The concert opened with Vaughan Williams’ Fantasia on Christmas Carols and the richly dark baritone of soloist Matthew Sharp, whose first notes were as immediately arresting as an annunciation, haloed as they were by the ethereal sound of the choir.

‘We wish you glad tidings of comfort and joy’: this was the perfect welcome back from the choir to the people of Rugby. The Fantasia was played by the Rugby Philharmonic Sinfonia, whose sweet strings then claimed the limelight for Corelli’s Concerto Grosso in G minor, otherwise known as the Christmas concerto. They showed all the precision and clarity baroque music requires.

Chris White led the orchestra incisively, RDS ensured fluid phrasing, and the sequence of short movements with their contrasting tempi epitomised the varied shape of the concert as a whole. The gentle Pastorale that closed the Christmas concerto was the perfect introduction to The Three Kings by Cornelius, evoked with suitably vibrant authority by the baritone soloist as they make their way to the place that will become the centre of the world. This was the audience’s cue to become participants in the time-honoured way and join the Choir in a celebration of that later Bohemian king, Good King Wenceslas.

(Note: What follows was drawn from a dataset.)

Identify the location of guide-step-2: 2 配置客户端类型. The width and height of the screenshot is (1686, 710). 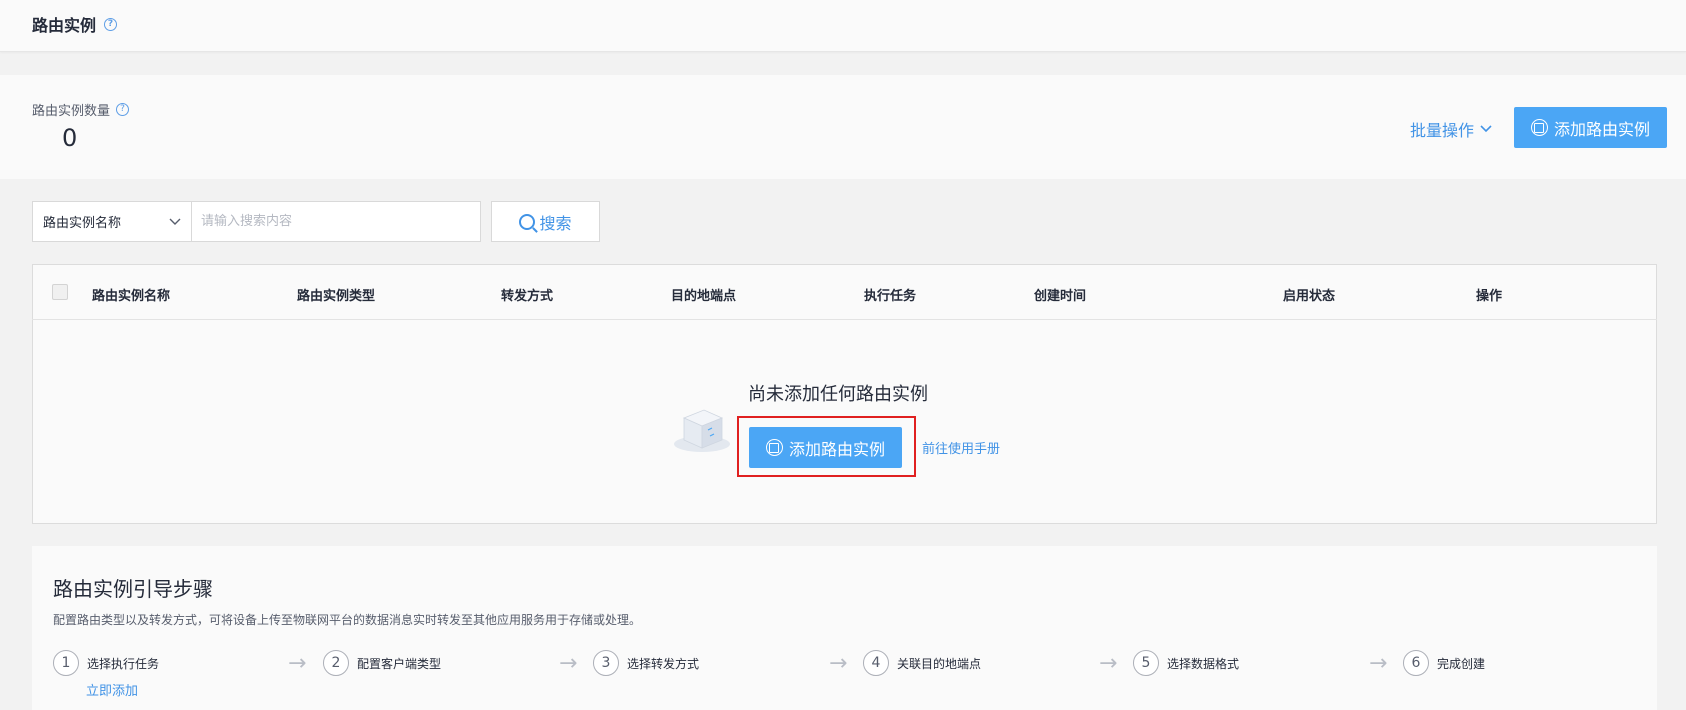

The second half of the concert began with Christmas Day and the injunction ‘On this day, Rejoice!’ composed by Jonathan Willcocks (son of Sir David) and arranged by RDS. This was the first UK performance for many years and it raised the roof. The audience applauded even when they strictly shouldn’t, but this only made it feel more like the Proms, where joyous appreciation just has to make itself felt.

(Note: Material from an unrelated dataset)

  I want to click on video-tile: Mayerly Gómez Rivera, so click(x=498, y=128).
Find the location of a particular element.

Again, a sequence of short movements comprising well-known carol arrangements and original compositions kept the balance between the familiar and the new. It was also here that the unity of all the forces on stage was perhaps most clearly heard. The choir’s diction was excellent and their hushed controlled tones in ‘Sweet was the song’ made this movement just that. When asking ‘What child is this?’ the subtle interplay of strings and voices produced a rich clarity of texture that seemed to be already a kind of answer.

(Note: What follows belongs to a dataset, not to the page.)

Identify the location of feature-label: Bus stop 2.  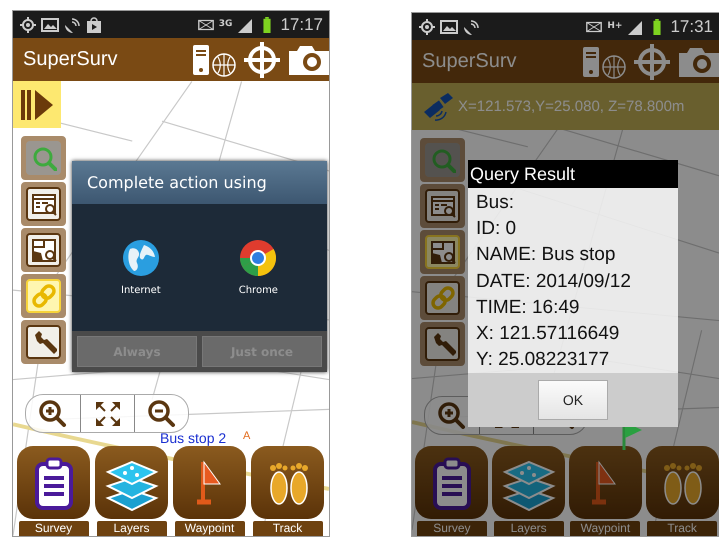
(193, 438).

After a second carol for choir and audience, ‘Hark! The herald angels sing’ (our esteemed guest, the Mayor of Rugby, Cllr Deepah Roberts, confessed that she particularly enjoyed these moments of audience participation), came the last and perhaps most popular item of the evening. Arranged again by RDS, The Twelve Days of Christmas, composed by Edward Watson with words by John Julian Norwich, was not only ‘a novel take on a much-loved seasonal favourite’ (here, as elsewhere, I am indebted to Tony Millinger’s excellent programme notes) but a kind of young animal lover’s guide to the orchestra.

The orchestration was allusive and witty, the onomatopoeia irresistible, notably from the one-man percussion section, who nearly stole the show. But the singers were unassailable, the tenors hissed like geese a-laying, the basses mooed like the cows brought by maids a-milking, the two whole choir not only sang but moved as one. There was a palpable sense of enjoyment from all on stage that communicated itself to the audience and sent everyone home jubilant.

This was a choir in good voice, in good spirits and in good hands, clearly delighted to be back in the TSR and offering a seasonal programme that the Mayor herself declared delightful. A raffle in aid of the Bradby Club added just one more touch of community spirit to an event that is now emphatically back at the centre of Rugby life.